双荧光素酶实验的原理是利用荧光素酶与底物结合发生化学发光反应的特点,把感兴趣的基因转录的调控元件克隆在萤火虫荧光素酶基因(firefly luciferase)的上游,构建成荧光素酶报告质粒。然后转染细胞,适当刺激或处理后裂解细胞,测定荧光素酶活性。通过荧光素酶活性的高低判断刺激前后或不同刺激对感兴趣的调控元件的影响。同时,为了减少内在的变化因素对实验准确性的影响,将带有海肾荧光素酶基因(rinilla luciferase)的质粒作为对照质粒与报告基因质粒共转染细胞,提供转录活力的内对照,使测试结果不受实验条件变化的干扰。
双萤光素酶实验的具体步骤
1、报告基因质粒的构建。将目的片段插入到荧光素酶表达的报告基因载体上,如pGL3-basic。
2、转染细胞。将报告基因质粒和phRL-TK(内参)共转染细胞,根据需要对细胞进行处理。共转染时,由于内参具有很强的启动子,因此报告基因质粒:内参转染量一般为10:1~50:1。

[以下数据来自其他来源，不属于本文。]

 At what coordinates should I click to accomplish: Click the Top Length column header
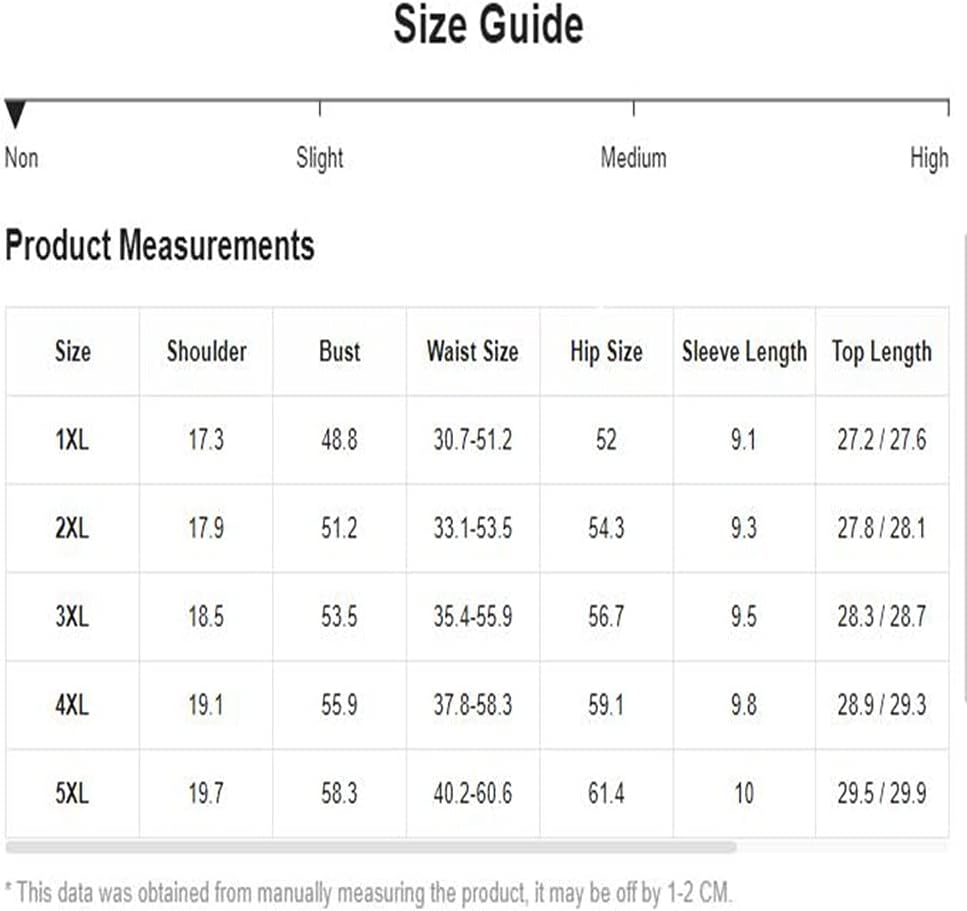click(x=881, y=352)
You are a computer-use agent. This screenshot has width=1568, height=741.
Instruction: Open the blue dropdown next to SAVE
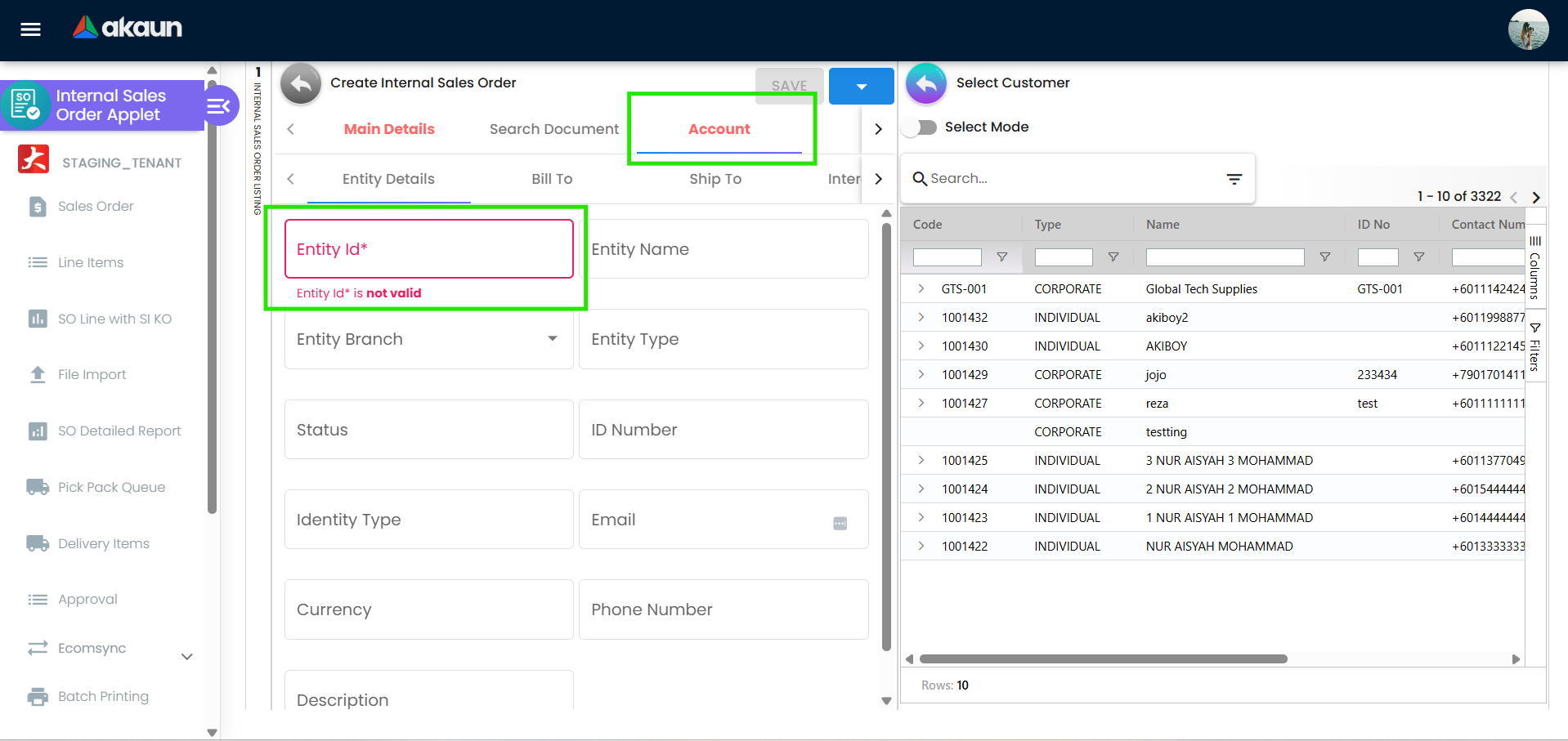[x=861, y=87]
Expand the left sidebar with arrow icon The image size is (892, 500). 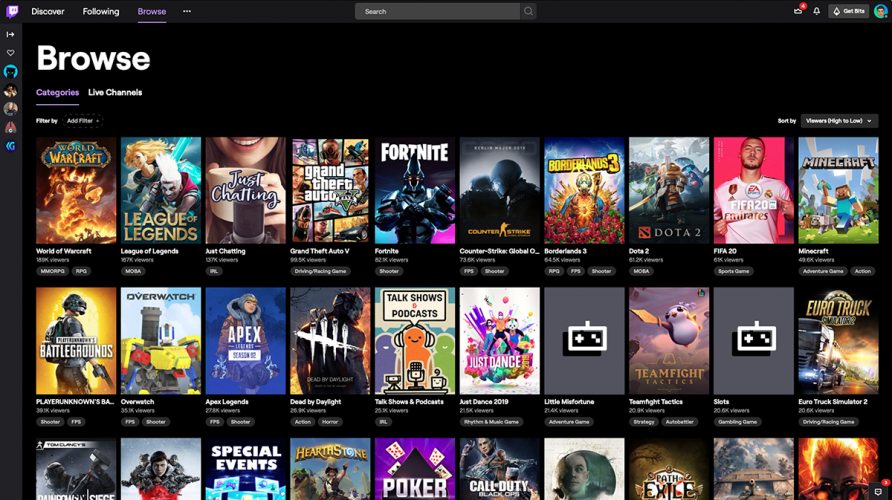click(x=10, y=34)
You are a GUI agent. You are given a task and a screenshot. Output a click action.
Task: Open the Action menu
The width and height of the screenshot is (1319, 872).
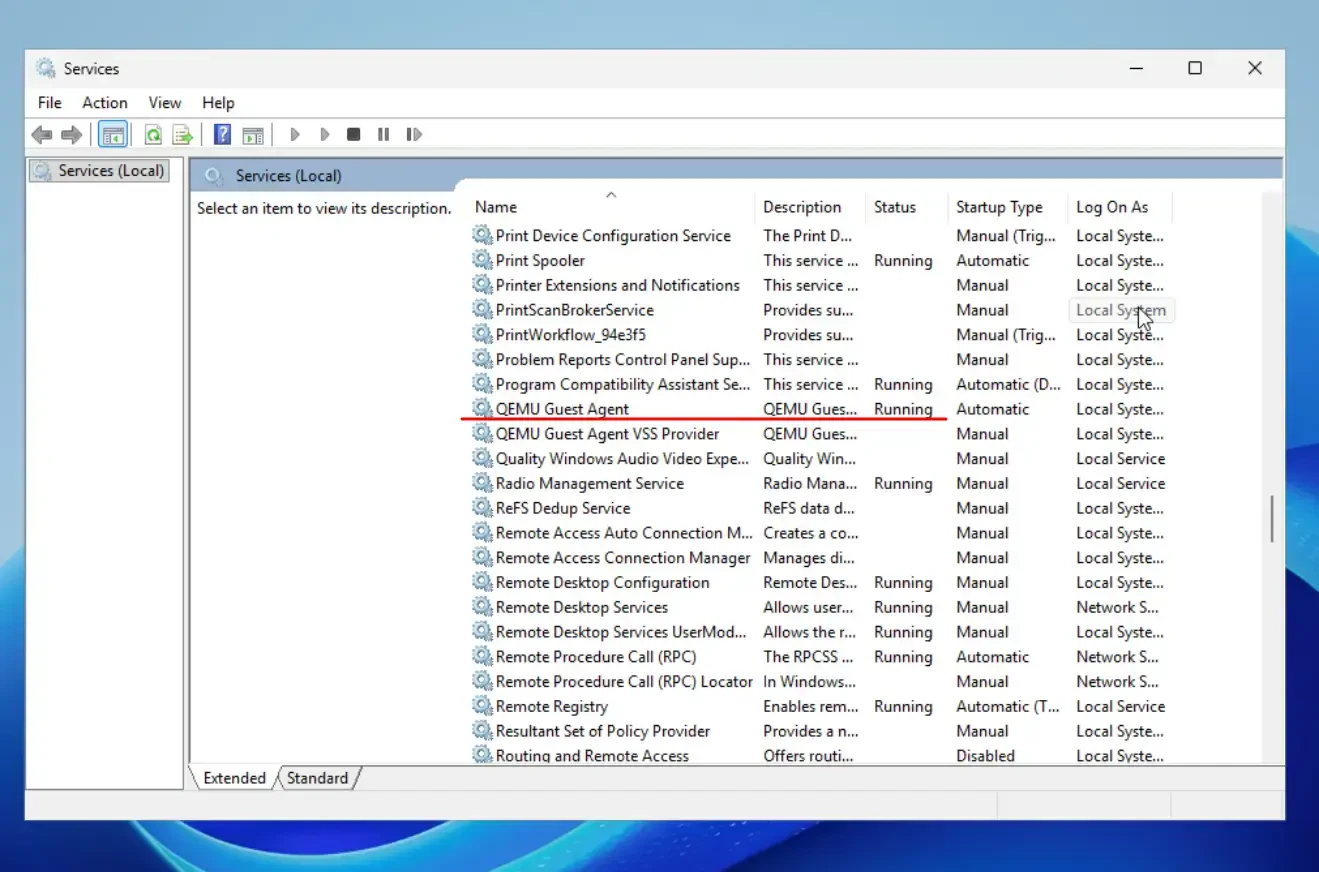click(104, 102)
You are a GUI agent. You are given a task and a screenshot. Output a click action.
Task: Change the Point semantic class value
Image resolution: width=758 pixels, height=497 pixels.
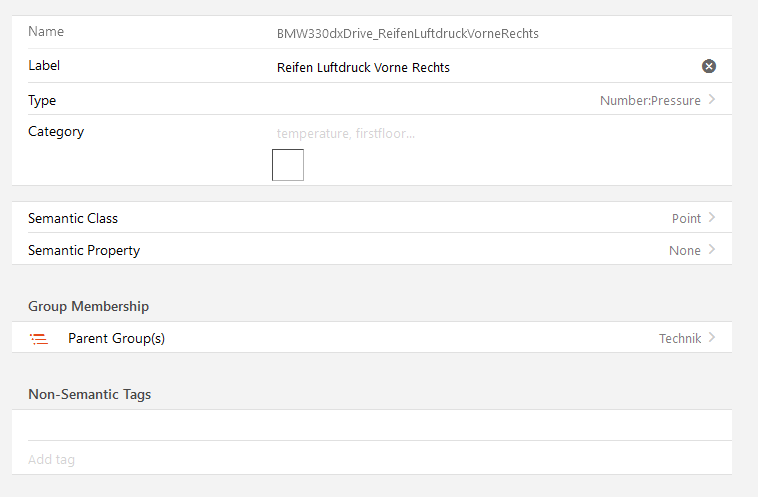[685, 218]
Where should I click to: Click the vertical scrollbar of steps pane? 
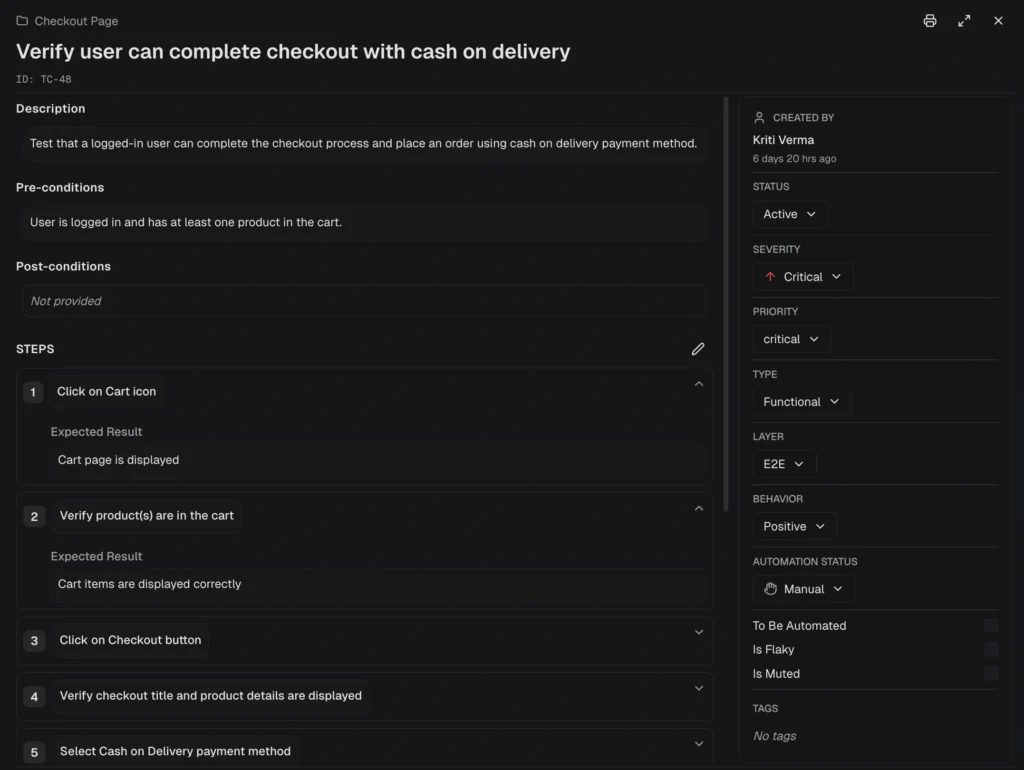tap(726, 300)
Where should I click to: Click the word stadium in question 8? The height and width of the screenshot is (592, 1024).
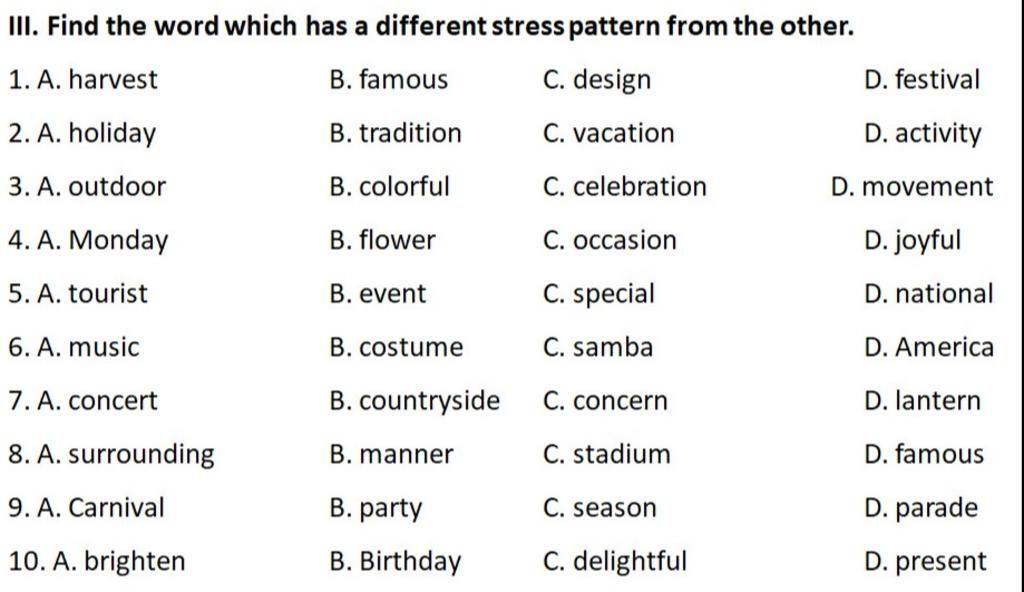[x=622, y=455]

Luciferase活性测定:⑴ 初次使用时,配制LAR II,即Firefly luciferase的底物。将LAR II溶解在LAR II buffer中,并分装-80℃避光保存。⑵ 加入1X PLB,室温裂解细胞15 min。⑶配制Stop&Glo,即Renilla luciferase的底物,能够终止LAR II的反应。⑷ 测定荧光值。向40 ul的LAR II中加入10 ul细胞裂解液,吹打混匀后,检测读数,即为Firefly luciferase的值。加入40 ul Stop&Glo,再次读数,即为Renilla luciferase的值。⑸ 数据处理。首先计算出每管的Firefly luciferase/Renillaluciferase的比值,再以control组的比值为单位1,即可得到不同处理组的相对luciferase活性,也就是该处理组基因转录的调控活性。